Kopfüber
Ein verkünstelter „Kleiner Prinz“: Die Welt aus dem Blick eines heiligen Narren
Ist der Gedanke nicht zeitlos schön? Man schickt einen Menschen als Inbegriff der Unschuld durch die Welt. Und darin, wie diese Welt auf ihn reagiert, weil er noch dazu als Sonderling daherkommt, spiegelt sich die Absurdität, die Wahrheitsferne, die Unmenschlichkeit unserer vermeintlichen Normalität. Klar, kein neues Mittel. Heilige Narren mit ihren zumeist tragischen Schicksalen bevölkern die Literaturgeschichte, von Saint-Exupérys kindertauglichem „Der kleine Prinz“bis zu Dostojewskis „Der Idiot“. Aber es ist eben doch auch ein zeitlos schöner, moralischer Spiegel, oder?
Die in Paris lebende, 1964 in Offenbach geborene Anne Weber, die wechselnd auf Deutsch und Französisch veröffentlicht und zudem Prominenz wie Wilhelm Genazino übersetzt, war bereits 2010 mit „Luft und Liebe“für den Leipziger Buchpreis nominiert. Ihr jetzt auf der Shortlist stehender Roman spürt eben einem solchen heiligen Narren nach, dem Titelhelden Kirio.
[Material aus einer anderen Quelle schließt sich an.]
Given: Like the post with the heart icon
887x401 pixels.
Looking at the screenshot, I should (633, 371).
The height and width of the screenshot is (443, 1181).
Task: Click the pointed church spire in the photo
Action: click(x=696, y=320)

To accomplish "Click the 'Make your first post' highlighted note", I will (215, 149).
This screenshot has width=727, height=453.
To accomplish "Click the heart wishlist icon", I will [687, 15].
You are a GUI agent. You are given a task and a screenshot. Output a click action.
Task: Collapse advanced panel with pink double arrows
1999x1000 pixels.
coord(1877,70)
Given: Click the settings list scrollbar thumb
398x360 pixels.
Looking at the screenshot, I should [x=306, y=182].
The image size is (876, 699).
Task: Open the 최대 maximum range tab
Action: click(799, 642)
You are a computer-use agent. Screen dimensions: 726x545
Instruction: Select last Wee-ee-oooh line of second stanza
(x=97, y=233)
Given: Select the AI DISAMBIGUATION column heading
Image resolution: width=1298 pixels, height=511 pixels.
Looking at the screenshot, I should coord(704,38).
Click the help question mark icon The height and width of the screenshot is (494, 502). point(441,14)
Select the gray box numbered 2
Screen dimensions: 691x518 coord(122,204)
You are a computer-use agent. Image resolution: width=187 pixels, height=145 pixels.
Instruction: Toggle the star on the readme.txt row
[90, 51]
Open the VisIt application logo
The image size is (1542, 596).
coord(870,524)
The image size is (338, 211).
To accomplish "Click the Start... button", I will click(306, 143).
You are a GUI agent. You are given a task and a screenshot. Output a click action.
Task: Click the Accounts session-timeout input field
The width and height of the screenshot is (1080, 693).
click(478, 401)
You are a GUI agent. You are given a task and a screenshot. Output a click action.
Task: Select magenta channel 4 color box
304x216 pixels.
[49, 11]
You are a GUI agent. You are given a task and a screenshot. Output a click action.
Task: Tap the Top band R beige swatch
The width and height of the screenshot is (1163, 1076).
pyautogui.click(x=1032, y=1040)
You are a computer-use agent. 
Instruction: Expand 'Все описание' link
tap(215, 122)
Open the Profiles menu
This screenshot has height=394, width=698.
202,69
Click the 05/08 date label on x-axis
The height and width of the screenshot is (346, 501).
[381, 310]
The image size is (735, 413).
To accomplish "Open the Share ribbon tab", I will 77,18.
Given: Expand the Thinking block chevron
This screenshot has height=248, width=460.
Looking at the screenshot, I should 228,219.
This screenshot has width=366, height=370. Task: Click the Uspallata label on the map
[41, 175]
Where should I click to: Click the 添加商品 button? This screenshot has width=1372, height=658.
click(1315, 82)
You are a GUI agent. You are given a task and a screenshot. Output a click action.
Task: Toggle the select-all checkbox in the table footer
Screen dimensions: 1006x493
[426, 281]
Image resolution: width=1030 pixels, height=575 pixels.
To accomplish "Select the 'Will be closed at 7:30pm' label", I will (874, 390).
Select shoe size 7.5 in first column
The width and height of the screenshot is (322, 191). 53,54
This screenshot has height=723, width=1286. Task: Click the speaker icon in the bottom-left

Dessen staunend offener Blick berührt und befremdet von seiner bereits rätselhaften Geburt an die Menschen. Und beides nimmt noch zu, weil er sich am liebsten kopfüber fortbewegt, auf Händen laufend und die Welt damit grundsätzlich aus anderer Perspektive wahrnehmend. Und diesen Propheten hält es nirgends lang, er lebt bei einer Taubstummen, mit der er die Liebe kennenlernt, lebt im Wald und spricht mit den Tieren und Pflanzen, lebt in Paris, wo er die Menschen mit seinem eigenwillig zauberhaften Flötenspiel und durch seine grenzenlose Empathie, Furchtlosigkeit und Urteilsfreiheit verzückt – aber eben dadurch auch Hass hervorruft …
Und Anne Weber erzählt nicht einfach nur davon, sie lässt eine rätselhaft übergeordnete Stimme Augenzeugenberichte abrufen – spricht da Gott, die Liebe, der Weltgeist oder gar der Tod? Märchenhaft? An einer Wissenschaftlerin mit dem natürlich sprechenden Namen Clémentine Ordinaire jedenfalls ist es, die zentrale Frage nicht nur über Kirio, sondern eigentlich über diesen ganzen Roman zu stellen. Ist das alles nun eine Verkörperung oder „Verkasperung“des Guten? Wäre die albern verkünstelte Erzählweise nicht Antwort genug – spätestens als Kirio dann auch noch in der Brüder-Grimm-Stadt Hanau die Kinder mit seinem Flötenspiel erfreuen will, aber dafür von heutigen Kids verdroschen wird, ist es eindeutig: Nein, dieser Roman ist nun wirklich keinen Preis wert.